In Gardiner's Quantum Noise the following integral equality is used (eq 3.3.10, 3.3.14): $$\int_0^{\infty}d\omega \omega\mathrm{coth}\left(\frac{a\omega}{2}\right)\cos(\omega(t-t'))=\int_0^{\infty}d\omega \left[\omega\mathrm{coth}\left(a\omega\right)-\omega\right]\cos(\omega(t-t'))$$ $$+\frac{1}{2}\int_{-\infty}^{\infty}d\omega|\omega|e^{i\omega(t-t')}$$ The aim of this is to write the divergent integral on the left as the sum of convergent and divergent parts.

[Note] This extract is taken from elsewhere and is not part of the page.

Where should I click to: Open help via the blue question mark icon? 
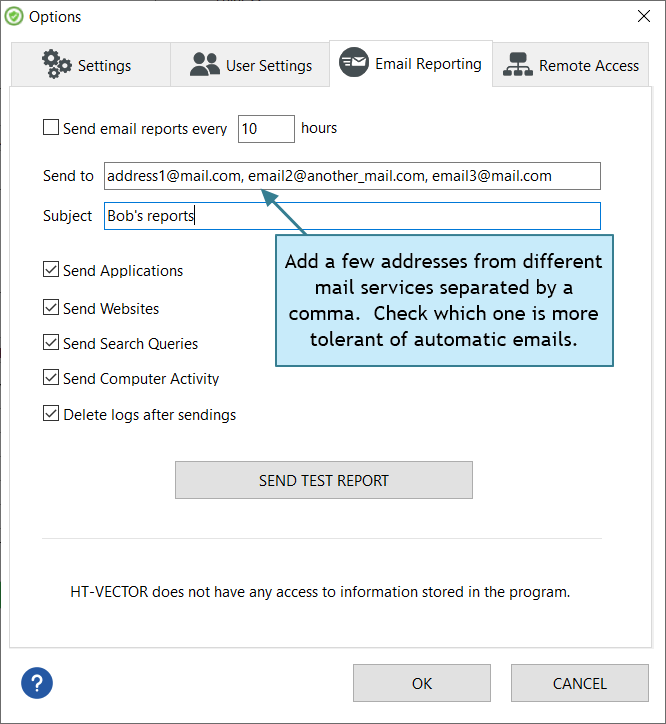37,683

I have been trying to see where this comes from. So far I have noted that: $$\coth(x)=\coth(2x)+\frac{2}{e^{2x}-e^{-2x}}$$ which lets me write: $$=\int_0^\infty d\omega\left[\omega\coth(a\omega)-\omega\right]\cos(\omega(t-t'))+\int_0^{\infty}d\omega\omega\cos(\omega(t-t'))$$ $$+\int_0^{\infty}d\omega\frac{2\omega}{e^{a\omega}-e^{-a\omega}}\cos(\omega(t-t'))$$ Furthermore we have: $$\int_0^{\infty}d\omega\omega\cos(\omega(t-t'))=\frac{1}{2}\int_{-\infty}^{\infty}d\omega|\omega|\cos(\omega(t-t'))$$ $$\int_0^{\infty}d\omega\frac{2\omega}{e^{a\omega}-e^{-a\omega}}\cos(\omega(t-t'))=\frac{1}{2}\int_{-\infty}^{\infty}d\omega\frac{2\omega}{e^{a\omega}-e^{-a\omega}}\cos(\omega(t-t'))$$ From here though I can't see how to proceed, and am especially confused as to where the complex exponential could possibly have come from. Any ideas at all would be welcome.
\begin{align} \int_{-\infty}^{\infty}d\omega|\omega|\cos(\omega(t-t'))=\int_{-\infty}^{\infty}d\omega|\omega|e^{i\omega(t-t')} \end{align}
because $i \int_{-\infty}^{\infty}d\omega|\omega|sin(\omega(t-t'))=0$, we integrate an odd function over an even interval.
Edit: I don't see why this second integral should vanish mathematically. Is this maybe one of the standard physics arguments that one just absorbs some finite value in the redefinition of a physical quantity?